= Suicide Manual =

2003 film by Osamu Fukutani

Suicide Manual (自殺マニュアル, Jisatsu Manyuaru) is a 2003 film directed by Osamu Fukutani.

== Plot ==
The movie follows Yū (played by Kenji Mizuhashi), a cameraman who works for a small TV station. He and his assistant Rie (Chisato Morishita) are sent by their superior, Keita (Hideo Sakaki), to investigate a case of group suicide in which four people poisoned themselves with carbon monoxide.

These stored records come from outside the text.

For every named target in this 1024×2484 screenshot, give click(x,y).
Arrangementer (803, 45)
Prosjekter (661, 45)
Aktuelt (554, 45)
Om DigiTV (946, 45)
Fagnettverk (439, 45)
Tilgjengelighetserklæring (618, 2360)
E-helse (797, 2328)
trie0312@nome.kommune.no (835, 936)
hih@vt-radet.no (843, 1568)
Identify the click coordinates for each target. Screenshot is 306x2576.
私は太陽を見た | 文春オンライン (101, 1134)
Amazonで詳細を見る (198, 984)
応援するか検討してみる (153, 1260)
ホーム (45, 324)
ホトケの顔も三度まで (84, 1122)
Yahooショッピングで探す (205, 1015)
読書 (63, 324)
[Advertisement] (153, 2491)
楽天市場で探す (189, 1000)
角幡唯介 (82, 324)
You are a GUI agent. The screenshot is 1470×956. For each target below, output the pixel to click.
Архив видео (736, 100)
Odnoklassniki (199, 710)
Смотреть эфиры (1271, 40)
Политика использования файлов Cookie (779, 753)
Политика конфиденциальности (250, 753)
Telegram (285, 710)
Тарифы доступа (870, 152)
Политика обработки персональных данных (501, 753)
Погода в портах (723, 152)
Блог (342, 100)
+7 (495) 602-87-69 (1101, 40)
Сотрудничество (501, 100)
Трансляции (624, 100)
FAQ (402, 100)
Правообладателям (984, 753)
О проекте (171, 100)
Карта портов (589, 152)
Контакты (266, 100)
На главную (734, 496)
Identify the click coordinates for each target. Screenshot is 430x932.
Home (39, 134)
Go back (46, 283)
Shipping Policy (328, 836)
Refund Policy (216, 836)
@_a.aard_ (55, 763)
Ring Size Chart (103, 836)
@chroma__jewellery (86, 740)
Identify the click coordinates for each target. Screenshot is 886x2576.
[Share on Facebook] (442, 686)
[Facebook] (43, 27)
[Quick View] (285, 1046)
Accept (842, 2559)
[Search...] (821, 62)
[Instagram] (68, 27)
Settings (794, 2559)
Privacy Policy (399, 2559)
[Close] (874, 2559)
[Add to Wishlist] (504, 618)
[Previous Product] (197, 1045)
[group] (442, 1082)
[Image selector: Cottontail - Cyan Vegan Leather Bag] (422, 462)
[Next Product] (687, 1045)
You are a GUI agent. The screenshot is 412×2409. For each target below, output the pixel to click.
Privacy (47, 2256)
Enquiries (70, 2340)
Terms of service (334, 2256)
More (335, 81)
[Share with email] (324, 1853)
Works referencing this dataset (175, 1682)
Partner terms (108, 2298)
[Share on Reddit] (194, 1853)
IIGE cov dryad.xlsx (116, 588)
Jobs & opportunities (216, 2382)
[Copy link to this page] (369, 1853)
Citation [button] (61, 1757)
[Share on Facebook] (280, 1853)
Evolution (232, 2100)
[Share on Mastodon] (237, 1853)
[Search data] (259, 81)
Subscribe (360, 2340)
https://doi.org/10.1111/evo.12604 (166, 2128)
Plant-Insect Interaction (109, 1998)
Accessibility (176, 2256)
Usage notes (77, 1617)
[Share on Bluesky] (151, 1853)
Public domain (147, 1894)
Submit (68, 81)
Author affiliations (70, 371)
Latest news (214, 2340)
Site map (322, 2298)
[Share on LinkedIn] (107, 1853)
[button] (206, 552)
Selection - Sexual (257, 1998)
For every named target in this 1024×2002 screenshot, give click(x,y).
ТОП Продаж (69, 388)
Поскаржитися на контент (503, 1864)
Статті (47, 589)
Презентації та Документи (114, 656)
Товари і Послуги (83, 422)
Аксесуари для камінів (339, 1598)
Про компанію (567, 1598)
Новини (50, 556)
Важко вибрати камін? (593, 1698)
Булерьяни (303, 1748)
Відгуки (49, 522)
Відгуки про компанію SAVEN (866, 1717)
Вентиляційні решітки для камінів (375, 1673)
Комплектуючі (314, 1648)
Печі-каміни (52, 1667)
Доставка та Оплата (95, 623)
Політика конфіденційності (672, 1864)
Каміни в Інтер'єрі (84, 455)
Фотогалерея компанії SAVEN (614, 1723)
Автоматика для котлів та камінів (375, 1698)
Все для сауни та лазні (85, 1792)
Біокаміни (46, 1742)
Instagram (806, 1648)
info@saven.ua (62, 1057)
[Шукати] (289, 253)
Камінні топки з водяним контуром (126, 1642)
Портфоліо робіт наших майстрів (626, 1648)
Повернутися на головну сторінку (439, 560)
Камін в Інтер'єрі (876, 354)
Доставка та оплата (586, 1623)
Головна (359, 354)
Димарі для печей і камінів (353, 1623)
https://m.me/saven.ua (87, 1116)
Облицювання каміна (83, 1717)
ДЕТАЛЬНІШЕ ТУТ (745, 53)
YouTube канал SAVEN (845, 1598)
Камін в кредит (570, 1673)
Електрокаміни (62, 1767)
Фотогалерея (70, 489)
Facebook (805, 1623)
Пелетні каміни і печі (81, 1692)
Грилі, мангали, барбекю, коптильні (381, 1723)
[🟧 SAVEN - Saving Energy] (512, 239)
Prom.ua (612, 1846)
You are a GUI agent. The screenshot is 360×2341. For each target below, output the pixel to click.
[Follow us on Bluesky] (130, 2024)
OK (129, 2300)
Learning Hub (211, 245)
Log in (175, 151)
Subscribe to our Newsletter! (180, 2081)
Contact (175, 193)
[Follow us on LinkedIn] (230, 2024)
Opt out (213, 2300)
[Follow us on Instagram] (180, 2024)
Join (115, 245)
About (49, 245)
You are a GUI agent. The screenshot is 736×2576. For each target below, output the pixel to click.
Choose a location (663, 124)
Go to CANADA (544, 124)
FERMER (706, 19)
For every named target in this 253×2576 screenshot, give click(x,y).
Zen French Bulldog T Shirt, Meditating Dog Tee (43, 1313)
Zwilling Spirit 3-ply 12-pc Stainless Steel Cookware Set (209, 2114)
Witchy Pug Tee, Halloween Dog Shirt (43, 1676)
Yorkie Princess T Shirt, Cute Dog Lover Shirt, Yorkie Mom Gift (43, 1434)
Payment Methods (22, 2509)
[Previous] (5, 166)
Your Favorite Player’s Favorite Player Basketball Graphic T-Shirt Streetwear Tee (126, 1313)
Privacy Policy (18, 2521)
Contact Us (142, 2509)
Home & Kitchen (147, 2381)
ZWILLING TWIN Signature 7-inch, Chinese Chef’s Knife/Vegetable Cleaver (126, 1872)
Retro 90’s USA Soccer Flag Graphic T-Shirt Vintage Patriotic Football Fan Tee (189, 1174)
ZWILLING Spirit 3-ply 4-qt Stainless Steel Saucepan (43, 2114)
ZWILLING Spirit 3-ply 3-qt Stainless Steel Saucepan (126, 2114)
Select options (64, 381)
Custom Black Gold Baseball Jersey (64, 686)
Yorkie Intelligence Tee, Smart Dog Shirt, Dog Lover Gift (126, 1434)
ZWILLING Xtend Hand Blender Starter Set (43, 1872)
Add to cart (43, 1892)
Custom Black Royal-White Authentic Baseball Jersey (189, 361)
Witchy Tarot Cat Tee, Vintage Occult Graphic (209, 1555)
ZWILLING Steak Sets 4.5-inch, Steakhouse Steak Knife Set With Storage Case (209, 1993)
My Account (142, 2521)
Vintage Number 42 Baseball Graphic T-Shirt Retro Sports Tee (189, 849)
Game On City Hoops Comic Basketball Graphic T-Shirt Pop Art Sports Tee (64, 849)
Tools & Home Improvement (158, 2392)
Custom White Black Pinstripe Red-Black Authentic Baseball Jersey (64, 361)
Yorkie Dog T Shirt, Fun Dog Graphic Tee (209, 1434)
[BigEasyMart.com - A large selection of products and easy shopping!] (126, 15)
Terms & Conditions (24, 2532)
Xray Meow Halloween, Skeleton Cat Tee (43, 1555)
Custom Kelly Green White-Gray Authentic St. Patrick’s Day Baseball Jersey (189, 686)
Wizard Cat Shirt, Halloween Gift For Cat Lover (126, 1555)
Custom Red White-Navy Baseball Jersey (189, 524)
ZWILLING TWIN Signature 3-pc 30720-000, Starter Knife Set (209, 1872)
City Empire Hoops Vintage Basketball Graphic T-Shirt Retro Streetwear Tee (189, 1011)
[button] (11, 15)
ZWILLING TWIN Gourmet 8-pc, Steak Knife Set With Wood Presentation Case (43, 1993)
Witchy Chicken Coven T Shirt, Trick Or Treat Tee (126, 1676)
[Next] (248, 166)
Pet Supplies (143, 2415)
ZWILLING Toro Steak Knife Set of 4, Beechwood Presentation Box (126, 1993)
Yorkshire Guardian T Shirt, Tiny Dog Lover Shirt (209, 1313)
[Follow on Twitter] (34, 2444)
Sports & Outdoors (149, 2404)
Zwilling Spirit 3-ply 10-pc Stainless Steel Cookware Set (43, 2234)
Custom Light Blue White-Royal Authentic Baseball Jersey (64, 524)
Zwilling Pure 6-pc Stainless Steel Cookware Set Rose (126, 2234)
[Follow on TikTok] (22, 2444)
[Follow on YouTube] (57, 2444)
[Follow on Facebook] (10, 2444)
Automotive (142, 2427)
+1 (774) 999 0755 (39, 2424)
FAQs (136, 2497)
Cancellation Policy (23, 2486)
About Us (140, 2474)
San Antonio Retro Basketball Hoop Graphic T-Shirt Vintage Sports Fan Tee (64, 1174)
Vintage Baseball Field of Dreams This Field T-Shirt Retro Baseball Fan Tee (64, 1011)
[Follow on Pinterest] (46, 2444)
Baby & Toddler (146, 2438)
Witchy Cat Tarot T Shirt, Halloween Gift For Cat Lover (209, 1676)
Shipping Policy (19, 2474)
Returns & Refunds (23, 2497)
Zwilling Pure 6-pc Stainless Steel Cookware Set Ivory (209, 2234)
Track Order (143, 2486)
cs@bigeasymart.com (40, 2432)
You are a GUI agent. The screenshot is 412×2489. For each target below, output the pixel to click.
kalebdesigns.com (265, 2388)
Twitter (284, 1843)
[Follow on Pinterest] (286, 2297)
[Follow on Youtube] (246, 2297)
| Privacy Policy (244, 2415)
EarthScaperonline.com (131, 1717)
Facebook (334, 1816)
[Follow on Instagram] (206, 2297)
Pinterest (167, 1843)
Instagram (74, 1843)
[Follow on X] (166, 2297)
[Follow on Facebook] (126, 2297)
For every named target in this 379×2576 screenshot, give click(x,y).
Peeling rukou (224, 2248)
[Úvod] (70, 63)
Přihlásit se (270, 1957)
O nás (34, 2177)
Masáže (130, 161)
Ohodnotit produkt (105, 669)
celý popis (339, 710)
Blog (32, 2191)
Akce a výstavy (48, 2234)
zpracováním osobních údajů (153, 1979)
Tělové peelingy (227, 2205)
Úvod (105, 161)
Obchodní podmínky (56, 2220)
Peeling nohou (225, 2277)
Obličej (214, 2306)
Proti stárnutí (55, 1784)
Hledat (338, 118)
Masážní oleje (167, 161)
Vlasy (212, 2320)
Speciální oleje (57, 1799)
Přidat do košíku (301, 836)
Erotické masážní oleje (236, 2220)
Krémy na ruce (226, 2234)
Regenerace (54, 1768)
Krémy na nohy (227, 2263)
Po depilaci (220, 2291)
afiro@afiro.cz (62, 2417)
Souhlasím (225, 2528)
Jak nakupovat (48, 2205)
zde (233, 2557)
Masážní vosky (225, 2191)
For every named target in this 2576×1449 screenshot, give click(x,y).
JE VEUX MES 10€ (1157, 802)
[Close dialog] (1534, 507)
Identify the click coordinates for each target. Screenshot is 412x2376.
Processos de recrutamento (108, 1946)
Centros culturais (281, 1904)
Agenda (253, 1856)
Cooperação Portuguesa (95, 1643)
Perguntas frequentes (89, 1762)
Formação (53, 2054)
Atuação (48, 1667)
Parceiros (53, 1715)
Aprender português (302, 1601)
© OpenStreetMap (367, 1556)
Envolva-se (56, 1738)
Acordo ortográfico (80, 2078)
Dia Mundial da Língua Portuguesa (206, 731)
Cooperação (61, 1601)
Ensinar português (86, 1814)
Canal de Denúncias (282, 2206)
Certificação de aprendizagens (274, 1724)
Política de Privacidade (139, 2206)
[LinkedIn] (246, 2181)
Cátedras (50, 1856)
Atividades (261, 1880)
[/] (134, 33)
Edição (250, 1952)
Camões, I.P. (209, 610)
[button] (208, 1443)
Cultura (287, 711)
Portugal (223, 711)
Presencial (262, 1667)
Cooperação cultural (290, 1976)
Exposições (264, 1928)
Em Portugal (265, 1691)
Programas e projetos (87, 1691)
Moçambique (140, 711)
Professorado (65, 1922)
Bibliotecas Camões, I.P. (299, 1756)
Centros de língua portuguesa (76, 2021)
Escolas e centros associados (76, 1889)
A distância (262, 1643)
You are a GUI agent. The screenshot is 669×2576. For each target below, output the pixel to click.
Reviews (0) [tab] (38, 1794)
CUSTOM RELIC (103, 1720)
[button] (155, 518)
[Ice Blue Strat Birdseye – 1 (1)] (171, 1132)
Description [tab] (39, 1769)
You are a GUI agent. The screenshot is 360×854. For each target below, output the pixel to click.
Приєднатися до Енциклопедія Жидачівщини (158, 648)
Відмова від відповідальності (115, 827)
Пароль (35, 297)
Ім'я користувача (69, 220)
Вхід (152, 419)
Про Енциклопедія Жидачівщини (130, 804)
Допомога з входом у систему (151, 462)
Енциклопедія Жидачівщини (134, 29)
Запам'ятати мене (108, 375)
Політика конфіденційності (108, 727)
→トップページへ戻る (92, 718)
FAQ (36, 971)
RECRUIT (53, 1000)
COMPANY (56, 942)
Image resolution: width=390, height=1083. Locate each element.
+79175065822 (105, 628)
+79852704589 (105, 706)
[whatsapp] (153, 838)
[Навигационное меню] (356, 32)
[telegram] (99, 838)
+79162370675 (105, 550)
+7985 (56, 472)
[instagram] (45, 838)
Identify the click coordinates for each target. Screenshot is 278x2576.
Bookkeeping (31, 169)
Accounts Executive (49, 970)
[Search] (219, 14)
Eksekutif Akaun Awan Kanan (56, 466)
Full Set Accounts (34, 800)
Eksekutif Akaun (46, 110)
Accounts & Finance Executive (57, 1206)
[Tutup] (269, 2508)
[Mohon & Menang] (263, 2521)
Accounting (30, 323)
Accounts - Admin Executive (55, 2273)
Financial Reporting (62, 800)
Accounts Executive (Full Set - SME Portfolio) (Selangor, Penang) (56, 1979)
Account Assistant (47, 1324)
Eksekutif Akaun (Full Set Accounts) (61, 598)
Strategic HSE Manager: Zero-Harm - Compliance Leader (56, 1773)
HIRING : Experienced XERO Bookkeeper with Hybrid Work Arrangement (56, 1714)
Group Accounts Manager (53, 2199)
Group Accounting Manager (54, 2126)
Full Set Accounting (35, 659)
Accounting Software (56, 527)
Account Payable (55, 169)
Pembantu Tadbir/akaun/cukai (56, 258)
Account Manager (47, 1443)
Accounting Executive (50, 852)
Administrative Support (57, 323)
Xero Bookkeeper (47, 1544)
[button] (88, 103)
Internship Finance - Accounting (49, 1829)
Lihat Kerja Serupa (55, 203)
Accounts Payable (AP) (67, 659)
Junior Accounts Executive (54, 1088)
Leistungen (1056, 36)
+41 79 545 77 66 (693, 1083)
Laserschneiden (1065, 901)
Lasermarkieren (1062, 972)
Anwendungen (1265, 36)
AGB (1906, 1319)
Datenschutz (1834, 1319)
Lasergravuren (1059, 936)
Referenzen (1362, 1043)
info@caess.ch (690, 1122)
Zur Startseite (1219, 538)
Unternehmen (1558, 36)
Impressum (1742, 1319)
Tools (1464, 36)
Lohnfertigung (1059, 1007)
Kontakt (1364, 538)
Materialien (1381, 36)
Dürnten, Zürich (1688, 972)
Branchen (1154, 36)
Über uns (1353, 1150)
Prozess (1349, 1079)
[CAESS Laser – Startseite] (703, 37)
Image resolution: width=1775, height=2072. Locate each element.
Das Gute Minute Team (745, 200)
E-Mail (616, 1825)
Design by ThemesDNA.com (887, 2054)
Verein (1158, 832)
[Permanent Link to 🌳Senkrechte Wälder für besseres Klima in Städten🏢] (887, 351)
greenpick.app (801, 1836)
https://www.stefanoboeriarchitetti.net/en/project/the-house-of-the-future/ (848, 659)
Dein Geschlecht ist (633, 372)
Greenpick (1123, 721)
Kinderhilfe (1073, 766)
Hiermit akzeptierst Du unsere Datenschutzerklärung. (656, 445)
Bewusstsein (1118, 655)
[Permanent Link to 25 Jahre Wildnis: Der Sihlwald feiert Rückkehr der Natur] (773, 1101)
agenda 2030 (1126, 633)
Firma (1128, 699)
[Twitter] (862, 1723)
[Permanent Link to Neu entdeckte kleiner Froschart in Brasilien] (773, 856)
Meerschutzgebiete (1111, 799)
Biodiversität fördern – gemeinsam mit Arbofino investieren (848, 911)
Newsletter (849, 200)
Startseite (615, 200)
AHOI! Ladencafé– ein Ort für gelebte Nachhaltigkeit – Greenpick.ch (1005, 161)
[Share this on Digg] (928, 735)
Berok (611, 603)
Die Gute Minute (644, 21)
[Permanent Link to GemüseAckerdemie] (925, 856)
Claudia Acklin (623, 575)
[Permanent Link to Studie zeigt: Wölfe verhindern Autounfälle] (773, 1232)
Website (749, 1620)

When they enter the apartment they accidentally run into a teenage girl, Nanami Kumatani (played by Ayaka Maede) who was in the pact but backed out at the last minute out of fear. The girl tells them about 'Ricki' (played by Yûko Nakamura) and agrees to show them her suicide manual in exchange for letting her look on the roof of their office. Yū and Rie agree and they take her there. They become possessed by evil spirits and die by suicide as a result of this encounter.

== Sequel ==
In the sequel The Suicide Manual: Intermediate Level (2003) the 'Suicide Manual' DVD produced by Yu and Rie about the case causes more people to die by suicide. A forensic investigation is held after a forensics lab tech fails to stop his girlfriend killing herself. The end of the film reveals the 'evil spirit' causing these events to have been the producer of the 'Suicide Manual' DVD.